COVID-19 put energy producers in a tricky situation. Restrictions on non-essential workers made it hard for these firms to meet every federal reporting requirement. Since noncompliance leads to hefty fines, energy firms had a choice. They could force staff to come back to work and risk spreading the virus. Or they could shut down, eliminate jobs, and deal a blow to our nation’s already struggling economy. 

The EPA’s memo gave energy firms a way out of this dilemma. In light of the pandemic, the agency announced it would grant exemptions for certain routine reporting and monitoring requirements for drilling sites. It lets energy firms comply with social distancing orders without fear of retribution.

Environmentalists claimed the EPA memo would make it easier for energy firms to skirt emission limits. The Union of Concerned Scientists accused the agency of using the COVID-19 crisis to “make another crisis like climate change worse.” Cynthia Giles, who ran the EPA’s Office of Enforcement during the Obama administration, called the memo a “nationwide waiver of environmental rules for the indefinite future.” 

These accusations are false. EPA clearly stated it would only grant exemptions if the agency determines “noncompliance was caused by the COVID-19 pandemic.” And the agency still enforced limits on regulated pollutants.

Contrary to environmentalists’ and partisan congressional Democrats’ claims, EPA’s action didn’t give energy producers the green light to pollute. It merely allowed energy companies to focus their limited resources and personnel on energy production to ensure Americans can heat and power their homes throughout this crisis.

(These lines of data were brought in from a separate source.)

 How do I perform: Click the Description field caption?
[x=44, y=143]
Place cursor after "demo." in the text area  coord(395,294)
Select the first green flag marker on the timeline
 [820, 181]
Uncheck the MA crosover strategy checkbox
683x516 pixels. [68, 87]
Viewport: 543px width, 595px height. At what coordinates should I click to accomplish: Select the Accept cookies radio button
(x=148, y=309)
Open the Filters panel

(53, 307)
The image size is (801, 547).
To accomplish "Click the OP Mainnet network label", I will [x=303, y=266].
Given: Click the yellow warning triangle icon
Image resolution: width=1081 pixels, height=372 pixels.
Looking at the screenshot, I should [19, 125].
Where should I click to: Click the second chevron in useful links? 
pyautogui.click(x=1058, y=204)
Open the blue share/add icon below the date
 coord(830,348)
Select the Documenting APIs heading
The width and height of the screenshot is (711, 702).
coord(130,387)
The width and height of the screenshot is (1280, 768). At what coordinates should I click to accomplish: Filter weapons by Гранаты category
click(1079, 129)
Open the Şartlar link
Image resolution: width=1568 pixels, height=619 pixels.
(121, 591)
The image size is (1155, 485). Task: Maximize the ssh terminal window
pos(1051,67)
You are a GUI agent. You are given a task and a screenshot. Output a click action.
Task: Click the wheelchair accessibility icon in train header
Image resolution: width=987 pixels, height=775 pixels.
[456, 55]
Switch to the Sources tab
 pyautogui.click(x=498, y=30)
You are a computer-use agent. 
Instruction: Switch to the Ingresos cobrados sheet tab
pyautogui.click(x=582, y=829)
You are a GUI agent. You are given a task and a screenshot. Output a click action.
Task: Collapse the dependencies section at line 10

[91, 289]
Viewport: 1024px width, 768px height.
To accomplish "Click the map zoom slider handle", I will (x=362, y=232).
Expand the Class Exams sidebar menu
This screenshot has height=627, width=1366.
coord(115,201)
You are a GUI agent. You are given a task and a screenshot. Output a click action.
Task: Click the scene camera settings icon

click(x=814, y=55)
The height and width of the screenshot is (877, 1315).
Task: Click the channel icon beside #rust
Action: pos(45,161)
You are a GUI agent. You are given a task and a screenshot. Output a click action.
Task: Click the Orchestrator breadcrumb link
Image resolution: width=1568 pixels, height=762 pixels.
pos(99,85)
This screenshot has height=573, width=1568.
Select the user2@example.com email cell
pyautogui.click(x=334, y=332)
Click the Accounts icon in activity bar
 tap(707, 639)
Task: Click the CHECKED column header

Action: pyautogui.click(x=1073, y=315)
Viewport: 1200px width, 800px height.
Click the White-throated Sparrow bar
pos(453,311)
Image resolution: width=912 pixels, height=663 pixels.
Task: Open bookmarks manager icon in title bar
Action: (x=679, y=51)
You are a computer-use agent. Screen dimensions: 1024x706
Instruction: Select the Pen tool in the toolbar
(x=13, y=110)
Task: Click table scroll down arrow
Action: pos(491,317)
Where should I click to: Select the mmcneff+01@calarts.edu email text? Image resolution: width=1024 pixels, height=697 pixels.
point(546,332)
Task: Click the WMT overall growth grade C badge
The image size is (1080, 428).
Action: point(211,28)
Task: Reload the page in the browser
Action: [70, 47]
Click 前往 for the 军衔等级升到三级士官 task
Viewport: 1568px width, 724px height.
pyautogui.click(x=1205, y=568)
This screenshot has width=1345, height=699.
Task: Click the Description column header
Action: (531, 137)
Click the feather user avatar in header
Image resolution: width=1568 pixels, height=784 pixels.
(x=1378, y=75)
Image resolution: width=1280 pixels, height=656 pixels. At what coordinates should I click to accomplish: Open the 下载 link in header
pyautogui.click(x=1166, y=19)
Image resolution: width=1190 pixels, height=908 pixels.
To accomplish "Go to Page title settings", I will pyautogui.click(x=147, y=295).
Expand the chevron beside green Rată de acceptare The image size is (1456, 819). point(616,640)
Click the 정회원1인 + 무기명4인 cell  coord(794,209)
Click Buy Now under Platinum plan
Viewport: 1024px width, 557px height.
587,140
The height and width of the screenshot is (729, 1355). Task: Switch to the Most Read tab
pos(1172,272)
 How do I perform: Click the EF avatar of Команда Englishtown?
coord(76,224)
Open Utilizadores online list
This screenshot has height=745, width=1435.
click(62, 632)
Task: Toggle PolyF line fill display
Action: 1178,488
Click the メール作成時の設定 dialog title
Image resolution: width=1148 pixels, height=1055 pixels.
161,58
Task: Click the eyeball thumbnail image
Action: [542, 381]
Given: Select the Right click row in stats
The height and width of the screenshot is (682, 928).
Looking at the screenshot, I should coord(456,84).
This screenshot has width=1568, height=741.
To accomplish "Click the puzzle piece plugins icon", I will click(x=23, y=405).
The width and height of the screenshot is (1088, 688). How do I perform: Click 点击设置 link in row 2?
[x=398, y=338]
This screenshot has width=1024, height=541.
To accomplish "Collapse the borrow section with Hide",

There’s nothing unusual with this type of temporary relief. The federal government has often modified reporting and accounting requirements during crises. The Obama EPA issued 13 enforcement discretion orders during Hurricane Sandy in 2012. From 2005-2006, the EPA issued over 40 enforcement discretion orders in response to Hurricanes Katrina and Rita. Democrats didn’t claim these exemptions would lead to environmental harm. What’s the difference? It must be the person in the Oval Office making the decision. Pure politics!

In the past, EPA has seen fit to waive compliance requirements for energy producers in response to temporary, localized natural disasters. It makes perfect sense that the agency would have a similar response to an unprecedented pandemic that has dealt a financial blow to the energy industry.

The EPA ruling was not a pollution permission slip. It was a necessary, reasonable response to a once-in-a-lifetime crisis. 

H. Sterling Burnett is a senior fellow on energy and the environment at The Heartland Institute, a nonpartisan, nonprofit research center headquartered in Arlington Heights, Illinois.